Alors, comme il fallait s’y attendre, certains ont refusé d’accueillir cette lumière et même pire, ils ont cherché à l’éteindre en faisant mourir Jésus-lumière dès qu’ils ont pu ! Mais ils n’y sont pas arrivés, notre présence en ce jour en est la preuve, la lumière de la foi a continué à se propager dans le monde entier. Et, même dans les pays qui ont organisé une persécution systématique des chrétiens, la lumière n’a pu être éteinte, certes des milliers de chrétiens sont morts, mais la lumière de la foi, parce qu’elle est divine, n’a pu être éteinte. C’est ce qu’exprime St Jean dans ce verset : la lumière brille dans les ténèbres, et les ténèbres ne l’ont pas arrêtée. Et c’est bien là que se fonde l’espérance, pour nous qui participons tranquillement à cette messe, comme pour les chrétiens dont l’espérance est pourtant malmenée à Mayotte et ailleurs.
Pour bien me faire comprendre, je voudrais raconter une histoire. Les sœurs l’ont déjà entendue, mais comme elles sont bienveillantes, je sais qu’elles sont prêtes à la réentendre ! J’ai un tableau, dans mon appartement, à la maison des chapelains, qui est assez étonnant.

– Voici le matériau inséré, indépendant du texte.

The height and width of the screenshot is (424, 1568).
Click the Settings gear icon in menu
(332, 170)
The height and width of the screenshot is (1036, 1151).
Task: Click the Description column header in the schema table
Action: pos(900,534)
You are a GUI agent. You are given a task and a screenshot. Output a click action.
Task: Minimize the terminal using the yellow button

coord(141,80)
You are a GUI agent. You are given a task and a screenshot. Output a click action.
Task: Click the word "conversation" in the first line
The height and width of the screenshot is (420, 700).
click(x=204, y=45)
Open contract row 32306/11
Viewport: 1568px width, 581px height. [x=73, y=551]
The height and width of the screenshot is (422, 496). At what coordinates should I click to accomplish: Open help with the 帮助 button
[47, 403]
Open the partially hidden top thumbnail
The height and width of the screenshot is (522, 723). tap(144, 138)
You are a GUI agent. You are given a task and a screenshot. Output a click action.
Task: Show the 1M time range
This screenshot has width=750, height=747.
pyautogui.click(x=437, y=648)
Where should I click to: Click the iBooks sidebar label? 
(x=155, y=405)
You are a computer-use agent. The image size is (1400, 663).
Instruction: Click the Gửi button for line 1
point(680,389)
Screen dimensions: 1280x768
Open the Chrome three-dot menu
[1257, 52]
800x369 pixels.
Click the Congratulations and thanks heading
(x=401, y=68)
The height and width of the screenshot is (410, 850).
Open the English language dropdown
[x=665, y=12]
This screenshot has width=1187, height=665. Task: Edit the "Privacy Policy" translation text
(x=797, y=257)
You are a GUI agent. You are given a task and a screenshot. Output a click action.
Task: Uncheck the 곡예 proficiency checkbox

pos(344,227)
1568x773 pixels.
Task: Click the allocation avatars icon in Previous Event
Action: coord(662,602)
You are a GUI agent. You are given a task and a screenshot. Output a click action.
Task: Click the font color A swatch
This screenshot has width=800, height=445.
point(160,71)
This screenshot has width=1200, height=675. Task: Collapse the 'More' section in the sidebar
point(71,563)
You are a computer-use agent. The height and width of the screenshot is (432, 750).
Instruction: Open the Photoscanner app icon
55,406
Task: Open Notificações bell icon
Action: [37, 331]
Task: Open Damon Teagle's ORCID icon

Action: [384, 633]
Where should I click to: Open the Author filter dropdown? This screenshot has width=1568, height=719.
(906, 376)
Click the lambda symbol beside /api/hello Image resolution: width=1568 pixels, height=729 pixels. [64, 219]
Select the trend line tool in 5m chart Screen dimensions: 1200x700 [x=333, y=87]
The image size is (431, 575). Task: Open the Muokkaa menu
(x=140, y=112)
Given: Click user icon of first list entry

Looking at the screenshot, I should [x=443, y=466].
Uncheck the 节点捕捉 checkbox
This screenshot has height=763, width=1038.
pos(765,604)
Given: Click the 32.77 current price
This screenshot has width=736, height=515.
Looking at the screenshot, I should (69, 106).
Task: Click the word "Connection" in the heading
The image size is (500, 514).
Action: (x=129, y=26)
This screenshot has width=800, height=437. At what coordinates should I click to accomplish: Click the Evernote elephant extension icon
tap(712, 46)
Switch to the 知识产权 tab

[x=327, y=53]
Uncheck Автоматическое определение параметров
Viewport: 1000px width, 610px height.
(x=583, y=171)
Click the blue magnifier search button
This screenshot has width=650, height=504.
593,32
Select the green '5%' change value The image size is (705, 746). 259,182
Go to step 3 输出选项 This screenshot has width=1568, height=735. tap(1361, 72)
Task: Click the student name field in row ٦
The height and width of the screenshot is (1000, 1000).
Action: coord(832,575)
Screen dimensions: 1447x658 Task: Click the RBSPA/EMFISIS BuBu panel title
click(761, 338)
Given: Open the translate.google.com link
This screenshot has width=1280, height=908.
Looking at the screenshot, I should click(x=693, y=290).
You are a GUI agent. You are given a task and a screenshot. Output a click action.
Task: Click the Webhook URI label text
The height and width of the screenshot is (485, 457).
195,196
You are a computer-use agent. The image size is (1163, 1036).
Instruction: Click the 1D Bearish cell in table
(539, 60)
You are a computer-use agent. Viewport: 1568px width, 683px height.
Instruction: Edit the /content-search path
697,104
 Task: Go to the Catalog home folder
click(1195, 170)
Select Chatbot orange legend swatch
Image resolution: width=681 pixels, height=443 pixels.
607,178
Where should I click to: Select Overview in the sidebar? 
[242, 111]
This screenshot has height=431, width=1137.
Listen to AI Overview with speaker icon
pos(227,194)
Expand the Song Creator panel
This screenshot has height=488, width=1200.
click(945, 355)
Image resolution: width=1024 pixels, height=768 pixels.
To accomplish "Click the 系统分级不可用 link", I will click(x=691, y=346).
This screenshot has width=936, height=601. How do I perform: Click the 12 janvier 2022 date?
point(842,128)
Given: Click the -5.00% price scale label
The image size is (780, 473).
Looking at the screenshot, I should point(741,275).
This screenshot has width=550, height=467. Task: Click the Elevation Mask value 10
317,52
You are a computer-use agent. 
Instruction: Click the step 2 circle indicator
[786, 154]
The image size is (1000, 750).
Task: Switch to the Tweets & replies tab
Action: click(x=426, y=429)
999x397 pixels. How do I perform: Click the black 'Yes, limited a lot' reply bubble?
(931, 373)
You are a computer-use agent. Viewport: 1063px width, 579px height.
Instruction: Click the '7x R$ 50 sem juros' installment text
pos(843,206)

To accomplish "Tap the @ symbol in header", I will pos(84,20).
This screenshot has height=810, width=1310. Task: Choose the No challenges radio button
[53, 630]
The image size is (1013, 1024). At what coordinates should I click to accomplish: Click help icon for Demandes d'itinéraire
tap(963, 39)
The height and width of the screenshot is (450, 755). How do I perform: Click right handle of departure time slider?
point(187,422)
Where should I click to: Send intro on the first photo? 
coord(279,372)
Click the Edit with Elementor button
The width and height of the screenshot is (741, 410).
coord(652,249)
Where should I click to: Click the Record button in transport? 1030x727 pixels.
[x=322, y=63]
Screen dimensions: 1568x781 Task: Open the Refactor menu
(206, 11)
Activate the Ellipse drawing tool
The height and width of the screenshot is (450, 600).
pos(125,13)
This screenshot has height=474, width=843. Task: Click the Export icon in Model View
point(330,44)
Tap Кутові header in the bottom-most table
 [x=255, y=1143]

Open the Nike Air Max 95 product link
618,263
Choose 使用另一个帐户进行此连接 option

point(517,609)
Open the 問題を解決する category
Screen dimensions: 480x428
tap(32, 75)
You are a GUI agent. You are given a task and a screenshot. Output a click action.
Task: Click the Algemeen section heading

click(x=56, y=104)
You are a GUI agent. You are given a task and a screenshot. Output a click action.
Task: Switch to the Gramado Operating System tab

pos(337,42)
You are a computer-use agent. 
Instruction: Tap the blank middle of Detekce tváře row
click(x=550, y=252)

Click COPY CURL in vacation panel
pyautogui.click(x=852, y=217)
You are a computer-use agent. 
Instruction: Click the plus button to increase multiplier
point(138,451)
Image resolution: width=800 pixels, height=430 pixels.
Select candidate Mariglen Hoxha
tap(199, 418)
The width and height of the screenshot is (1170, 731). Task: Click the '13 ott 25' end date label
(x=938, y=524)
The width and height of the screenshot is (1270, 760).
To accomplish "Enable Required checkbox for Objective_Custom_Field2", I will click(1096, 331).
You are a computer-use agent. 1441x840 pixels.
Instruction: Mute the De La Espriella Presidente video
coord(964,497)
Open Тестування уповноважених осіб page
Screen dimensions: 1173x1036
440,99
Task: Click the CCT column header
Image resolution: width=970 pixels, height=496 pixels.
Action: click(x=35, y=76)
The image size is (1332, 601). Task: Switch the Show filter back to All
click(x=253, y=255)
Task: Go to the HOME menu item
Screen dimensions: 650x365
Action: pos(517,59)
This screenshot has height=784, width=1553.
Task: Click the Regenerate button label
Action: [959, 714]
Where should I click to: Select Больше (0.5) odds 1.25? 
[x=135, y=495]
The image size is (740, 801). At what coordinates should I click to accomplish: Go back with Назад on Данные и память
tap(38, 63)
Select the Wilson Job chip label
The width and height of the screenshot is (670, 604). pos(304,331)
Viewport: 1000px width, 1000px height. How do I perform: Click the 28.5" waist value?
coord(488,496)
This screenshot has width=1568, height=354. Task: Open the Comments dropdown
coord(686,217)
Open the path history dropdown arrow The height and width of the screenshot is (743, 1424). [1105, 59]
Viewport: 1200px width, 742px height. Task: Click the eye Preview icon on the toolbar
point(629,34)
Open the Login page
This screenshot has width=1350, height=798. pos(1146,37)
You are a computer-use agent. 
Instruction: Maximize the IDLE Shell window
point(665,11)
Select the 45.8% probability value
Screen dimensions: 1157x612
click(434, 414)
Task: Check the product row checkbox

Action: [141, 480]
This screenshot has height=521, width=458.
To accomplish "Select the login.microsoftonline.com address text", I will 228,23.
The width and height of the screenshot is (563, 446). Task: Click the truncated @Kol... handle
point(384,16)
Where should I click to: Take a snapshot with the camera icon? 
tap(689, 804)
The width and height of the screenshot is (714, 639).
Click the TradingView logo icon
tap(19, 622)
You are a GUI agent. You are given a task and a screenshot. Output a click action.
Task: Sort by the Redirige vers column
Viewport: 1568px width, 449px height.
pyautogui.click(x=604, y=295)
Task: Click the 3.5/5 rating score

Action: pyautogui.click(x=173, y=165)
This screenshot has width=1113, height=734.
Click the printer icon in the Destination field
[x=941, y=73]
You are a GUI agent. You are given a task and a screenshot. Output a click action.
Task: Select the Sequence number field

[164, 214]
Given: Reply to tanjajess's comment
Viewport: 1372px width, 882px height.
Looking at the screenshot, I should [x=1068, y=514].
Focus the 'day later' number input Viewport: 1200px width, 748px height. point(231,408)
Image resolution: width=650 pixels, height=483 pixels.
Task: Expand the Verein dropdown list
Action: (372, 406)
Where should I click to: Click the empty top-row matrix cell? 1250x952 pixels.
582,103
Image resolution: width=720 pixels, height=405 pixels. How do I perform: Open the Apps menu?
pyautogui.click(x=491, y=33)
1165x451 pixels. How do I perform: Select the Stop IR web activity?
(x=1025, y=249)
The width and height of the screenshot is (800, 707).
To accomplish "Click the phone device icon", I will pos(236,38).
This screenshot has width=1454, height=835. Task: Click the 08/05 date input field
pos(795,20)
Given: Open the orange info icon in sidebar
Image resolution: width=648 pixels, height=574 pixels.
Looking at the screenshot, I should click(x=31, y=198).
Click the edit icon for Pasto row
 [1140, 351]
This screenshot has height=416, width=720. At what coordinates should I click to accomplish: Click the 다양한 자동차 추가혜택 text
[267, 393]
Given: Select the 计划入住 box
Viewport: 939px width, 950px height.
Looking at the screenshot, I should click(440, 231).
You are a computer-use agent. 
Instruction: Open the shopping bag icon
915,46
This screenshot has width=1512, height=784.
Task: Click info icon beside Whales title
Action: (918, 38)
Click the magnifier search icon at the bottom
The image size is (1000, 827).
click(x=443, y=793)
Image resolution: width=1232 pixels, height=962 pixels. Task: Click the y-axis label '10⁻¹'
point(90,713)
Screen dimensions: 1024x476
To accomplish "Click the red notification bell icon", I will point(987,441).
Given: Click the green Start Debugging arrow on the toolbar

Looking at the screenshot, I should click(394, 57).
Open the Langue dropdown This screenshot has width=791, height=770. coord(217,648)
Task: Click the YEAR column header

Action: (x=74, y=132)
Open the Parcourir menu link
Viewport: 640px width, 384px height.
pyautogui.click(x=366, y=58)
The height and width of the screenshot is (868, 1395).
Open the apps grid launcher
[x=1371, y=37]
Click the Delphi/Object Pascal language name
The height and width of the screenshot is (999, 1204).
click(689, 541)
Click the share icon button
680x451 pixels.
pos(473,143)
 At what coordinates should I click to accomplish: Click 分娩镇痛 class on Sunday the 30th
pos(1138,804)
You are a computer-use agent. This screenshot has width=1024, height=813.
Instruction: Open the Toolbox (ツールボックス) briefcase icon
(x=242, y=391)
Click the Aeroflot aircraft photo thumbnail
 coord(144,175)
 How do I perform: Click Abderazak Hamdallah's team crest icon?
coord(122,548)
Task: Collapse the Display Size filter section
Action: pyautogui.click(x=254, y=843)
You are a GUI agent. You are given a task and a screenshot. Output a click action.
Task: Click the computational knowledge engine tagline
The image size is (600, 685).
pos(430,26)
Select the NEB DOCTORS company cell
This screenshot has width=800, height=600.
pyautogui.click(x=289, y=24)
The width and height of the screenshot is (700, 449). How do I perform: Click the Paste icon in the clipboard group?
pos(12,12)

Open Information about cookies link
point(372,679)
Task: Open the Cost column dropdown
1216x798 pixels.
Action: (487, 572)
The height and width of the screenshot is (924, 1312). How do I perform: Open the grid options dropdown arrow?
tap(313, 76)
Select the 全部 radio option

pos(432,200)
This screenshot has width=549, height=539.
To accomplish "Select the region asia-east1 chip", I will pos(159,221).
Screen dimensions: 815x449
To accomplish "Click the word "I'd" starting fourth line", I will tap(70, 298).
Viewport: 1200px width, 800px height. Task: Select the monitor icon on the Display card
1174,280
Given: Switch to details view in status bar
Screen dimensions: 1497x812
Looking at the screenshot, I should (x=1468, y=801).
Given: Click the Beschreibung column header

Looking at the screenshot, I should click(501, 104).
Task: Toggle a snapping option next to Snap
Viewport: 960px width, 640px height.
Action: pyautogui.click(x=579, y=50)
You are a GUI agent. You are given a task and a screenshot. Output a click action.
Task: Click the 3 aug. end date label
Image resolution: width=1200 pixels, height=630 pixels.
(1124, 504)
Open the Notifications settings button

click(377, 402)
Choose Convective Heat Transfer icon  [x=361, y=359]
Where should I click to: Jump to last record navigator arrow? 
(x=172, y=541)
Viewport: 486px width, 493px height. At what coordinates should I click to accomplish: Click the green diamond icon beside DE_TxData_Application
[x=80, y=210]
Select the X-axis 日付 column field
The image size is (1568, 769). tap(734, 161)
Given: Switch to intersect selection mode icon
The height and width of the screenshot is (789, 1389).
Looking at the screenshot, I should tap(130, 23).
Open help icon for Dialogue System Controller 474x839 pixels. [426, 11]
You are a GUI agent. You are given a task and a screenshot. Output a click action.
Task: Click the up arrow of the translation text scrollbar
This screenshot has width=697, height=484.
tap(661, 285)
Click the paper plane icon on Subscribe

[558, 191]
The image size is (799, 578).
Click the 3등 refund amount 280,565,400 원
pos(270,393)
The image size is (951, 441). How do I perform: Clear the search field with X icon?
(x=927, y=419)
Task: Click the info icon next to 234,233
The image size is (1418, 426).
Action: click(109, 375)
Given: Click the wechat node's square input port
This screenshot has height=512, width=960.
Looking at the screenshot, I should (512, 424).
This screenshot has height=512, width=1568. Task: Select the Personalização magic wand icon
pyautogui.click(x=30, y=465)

Il n’y a pas grand monde qui vient dans mon appartement mais quelques amis sont venus et, en voyant le tableau, m’ont dit : Pourquoi tu as un tableau tout noir ? Je leur dis toujours : c’est exactement la question que j’ai posé à la personne chez qui était ce tableau ! C’est une personne qui a du goût et je me demandais bien pourquoi elle avait fait cette acquisition d’un tableau qui semblait tout noir ! Je lui en ai fait la remarque et elle m’a dit : regardez bien !
En effet, ce tableau, il n’était pas totalement noir, il y avait, en bas à gauche une minuscule tache de lumière, en la regardant bien, on se rend vite compte qu’elle représente un flambeau dans la nuit noire. Et, chose bien plus extraordinaire, quand on fixe cette lumière un moment, on se rend compte, peu à peu, que le tableau n’est pas noir ! Il y a des façades de maisons qui émergent dans la nuit, une place avec au moins une personne qui la traverse, un arbre. Comme vous le constatez, le tableau finalement est loin d’être noir ! Oui, mais pour voir tout cela, il y a une condition : il faut fixer le petit flambeau qui semble si dérisoire dans le noir si envahissant. Elle a eu vraiment raison de me dire : regardez bien ! Ce que j’ai vu m’a émerveillé et j’ai tout de suite fait le rapprochement avec cette parole du prologue de St Jean que nous avons entendue : la lumière brille dans les ténèbres, et les ténèbres ne l’ont pas arrêtée. Du coup, le tableau m’a été offert et je peux désormais le regarder chaque jour, plusieurs fois par jour !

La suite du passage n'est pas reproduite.